Santiago steps behind me and rests his hands on my children’s shoulders. I freeze up.
“We’re going to play a game, Quentin. It will work like this. Your lovely Rose has refused to play, and so you must. Defeat me in single combat and you may choose one of these three to go free, one to become a slave, and one to die. What will you do, Quentin? Will you let the mother die that the daughters may live? Will you free the youngest or the eldest? Perhaps kill one of the daughters, to spare her, and free the mother? She’ll lose her will to live for a time, I suspect, but one thing I’ve not
iced about common sluts like this one is that they’ll just rut and have more.”
“If I defeat you in single combat, I’m going to kill you,” Quentin says calmly.
“You have no chance of winning. It is only a game. That glimmer of hope will make you take the chance anyway, because if you don’t, all three will be slaves. The mother will be dead before long anyway, it’s these two that will endure and suffer, cursing the day you entered their lives.”
“You want me to fight you,” Quentin says. “Gladly. Let’s go.”
“No brawling. I had something more elegant in mind. Lily.”
That must be the blonde woman’s name, Lily. She steps away and returns with a long case. What are they going to do, duel? No, they’re not guns inside.
They’re swords, resting in scabbards. Freaking swords. Medieval broadswords. Santiago takes one and draws it from the scabbard with a flourish. It may look like an antique but it’s brand new, the edge so sharp it blurs in the light.
I realize that Santiago’s guests are forming a wide circle, to watch this.
Quentin takes the other one. He draws it and throws the scabbard aside, tests the weight of the blade in his hands, and then finally touches the edge with his thumb.
“This sword is blunt.”
“I know,” Santiago says, and lunges at him.
I can tell from the haphazard way he swings it that Quentin has no experience with that weapon, only strength, speed, and reflexes on his side.
Santiago has all of those and the skill. It’s like watching a ten-year-old jumping on a trampoline next to an Olympic gymnast. The difference is visible, inescapable.

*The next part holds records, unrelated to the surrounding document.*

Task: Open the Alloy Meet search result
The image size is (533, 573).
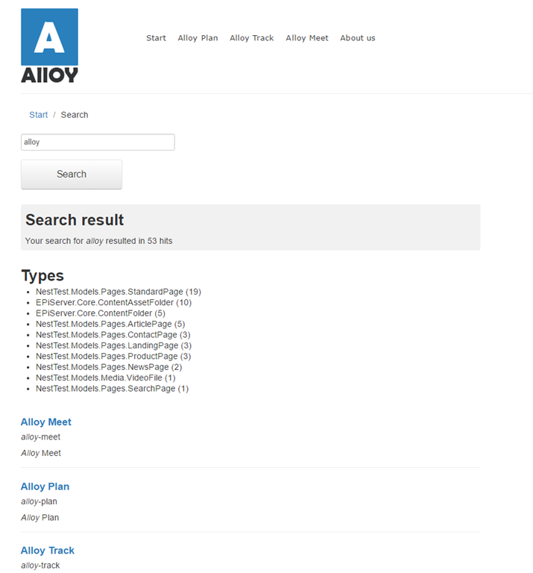Action: [45, 422]
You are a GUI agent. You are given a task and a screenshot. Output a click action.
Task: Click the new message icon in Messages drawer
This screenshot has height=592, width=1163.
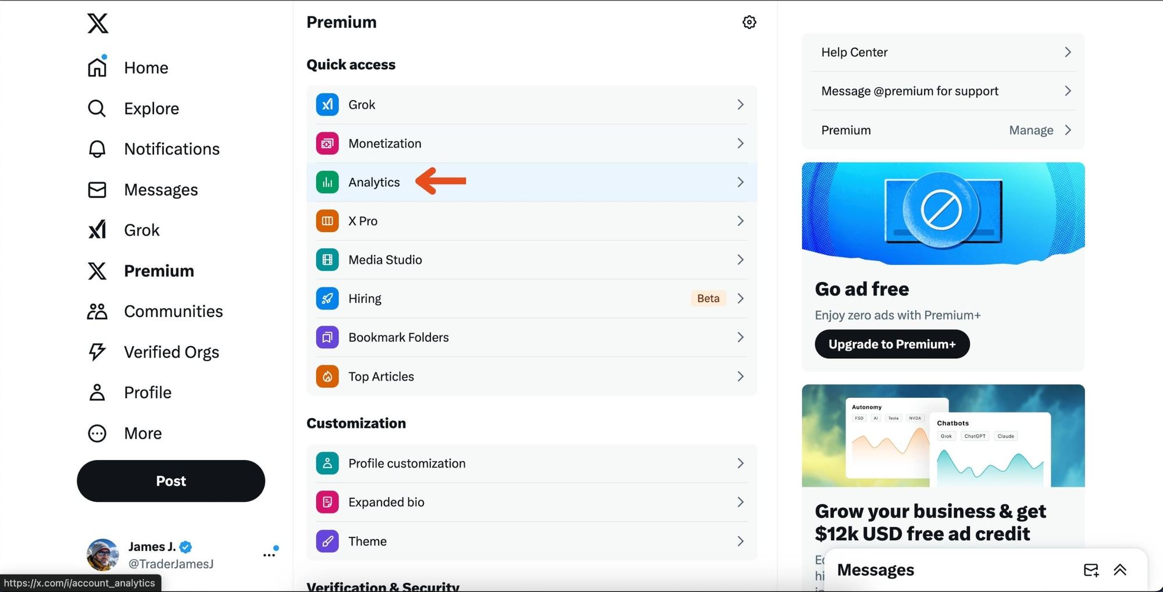click(1092, 570)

The woman, Lily, walks behind us.
She leans just a little and whispers.
“Wait for me. I’m going to get you out of here.”
I stiffen. What did she say?
She doesn’t repeat herself. I replay it in my head, over the sound of blood rushing in my ears. Did she really say that? Am I losing my mind?
Santiago is toying with Quentin, who barely parries or dodges his swings and thrusts, and whose own are lazily batted aside. His sword is useless for cuts and he knows it, so he swings with power, trying to use it as a bludgeon. Santiago meets power with speed and grace, and the first cut appears on Quentin’s arm, trailing blood down his skin.